Start of STORED RECORDS
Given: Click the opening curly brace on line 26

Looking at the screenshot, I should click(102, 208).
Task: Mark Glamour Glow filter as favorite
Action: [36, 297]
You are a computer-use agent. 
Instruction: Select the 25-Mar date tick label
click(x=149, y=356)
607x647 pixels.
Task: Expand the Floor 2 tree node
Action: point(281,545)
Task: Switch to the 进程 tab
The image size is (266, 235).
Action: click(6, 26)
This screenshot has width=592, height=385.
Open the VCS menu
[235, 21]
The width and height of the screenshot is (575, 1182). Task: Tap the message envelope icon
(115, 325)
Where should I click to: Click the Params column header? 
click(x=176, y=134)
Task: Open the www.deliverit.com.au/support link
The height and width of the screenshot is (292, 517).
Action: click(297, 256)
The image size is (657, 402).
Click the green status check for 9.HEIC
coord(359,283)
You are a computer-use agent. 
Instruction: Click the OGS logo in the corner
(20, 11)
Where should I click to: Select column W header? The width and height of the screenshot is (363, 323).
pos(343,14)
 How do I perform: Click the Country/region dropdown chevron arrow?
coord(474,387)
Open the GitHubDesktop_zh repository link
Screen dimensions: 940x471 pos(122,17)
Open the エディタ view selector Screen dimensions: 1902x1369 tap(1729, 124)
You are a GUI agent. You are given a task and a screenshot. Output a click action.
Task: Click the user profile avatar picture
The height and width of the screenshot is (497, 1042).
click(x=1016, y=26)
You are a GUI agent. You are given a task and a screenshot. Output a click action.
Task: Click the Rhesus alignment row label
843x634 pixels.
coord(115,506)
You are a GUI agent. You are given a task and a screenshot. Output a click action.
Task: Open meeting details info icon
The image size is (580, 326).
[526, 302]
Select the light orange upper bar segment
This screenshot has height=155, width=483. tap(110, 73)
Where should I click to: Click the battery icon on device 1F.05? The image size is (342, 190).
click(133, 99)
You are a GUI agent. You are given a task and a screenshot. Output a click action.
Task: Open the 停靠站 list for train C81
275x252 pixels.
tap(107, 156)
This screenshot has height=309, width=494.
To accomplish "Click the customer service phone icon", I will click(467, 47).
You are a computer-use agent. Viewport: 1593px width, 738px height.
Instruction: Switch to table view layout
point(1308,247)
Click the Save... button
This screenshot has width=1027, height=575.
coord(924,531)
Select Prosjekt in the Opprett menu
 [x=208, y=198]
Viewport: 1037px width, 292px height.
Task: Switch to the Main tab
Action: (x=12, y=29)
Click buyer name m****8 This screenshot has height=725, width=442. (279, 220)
End of STORED RECORDS
WRITTEN PROBLEM =>
Retype the whole listing above, line for line, without changing anything.

REPLY TO THE EXERCISE =>
Given: Click the opening curly brace on line 26

Looking at the screenshot, I should click(102, 208).
Task: Mark Glamour Glow filter as favorite
Action: [36, 297]
You are a computer-use agent. 
Instruction: Select the 25-Mar date tick label
click(x=149, y=356)
607x647 pixels.
Task: Expand the Floor 2 tree node
Action: point(281,545)
Task: Switch to the 进程 tab
The image size is (266, 235).
Action: click(6, 26)
This screenshot has width=592, height=385.
Open the VCS menu
[235, 21]
The width and height of the screenshot is (575, 1182). Task: Tap the message envelope icon
(115, 325)
Where should I click to: Click the Params column header? 
click(x=176, y=134)
Task: Open the www.deliverit.com.au/support link
The height and width of the screenshot is (292, 517).
Action: click(297, 256)
The image size is (657, 402).
Click the green status check for 9.HEIC
coord(359,283)
You are a computer-use agent. 
Instruction: Click the OGS logo in the corner
(20, 11)
Where should I click to: Select column W header? The width and height of the screenshot is (363, 323).
pos(343,14)
 How do I perform: Click the Country/region dropdown chevron arrow?
coord(474,387)
Open the GitHubDesktop_zh repository link
Screen dimensions: 940x471 pos(122,17)
Open the エディタ view selector Screen dimensions: 1902x1369 tap(1729, 124)
You are a GUI agent. You are given a task and a screenshot. Output a click action.
Task: Click the user profile avatar picture
The height and width of the screenshot is (497, 1042).
click(x=1016, y=26)
You are a GUI agent. You are given a task and a screenshot. Output a click action.
Task: Click the Rhesus alignment row label
843x634 pixels.
coord(115,506)
You are a GUI agent. You are given a task and a screenshot. Output a click action.
Task: Open meeting details info icon
The image size is (580, 326).
[526, 302]
Select the light orange upper bar segment
This screenshot has height=155, width=483. tap(110, 73)
Where should I click to: Click the battery icon on device 1F.05? The image size is (342, 190).
click(133, 99)
You are a GUI agent. You are given a task and a screenshot. Output a click action.
Task: Open the 停靠站 list for train C81
275x252 pixels.
tap(107, 156)
This screenshot has height=309, width=494.
To accomplish "Click the customer service phone icon", I will click(467, 47).
You are a computer-use agent. Viewport: 1593px width, 738px height.
Instruction: Switch to table view layout
point(1308,247)
Click the Save... button
This screenshot has width=1027, height=575.
coord(924,531)
Select Prosjekt in the Opprett menu
 [x=208, y=198]
Viewport: 1037px width, 292px height.
Task: Switch to the Main tab
Action: (x=12, y=29)
Click buyer name m****8 This screenshot has height=725, width=442. (279, 220)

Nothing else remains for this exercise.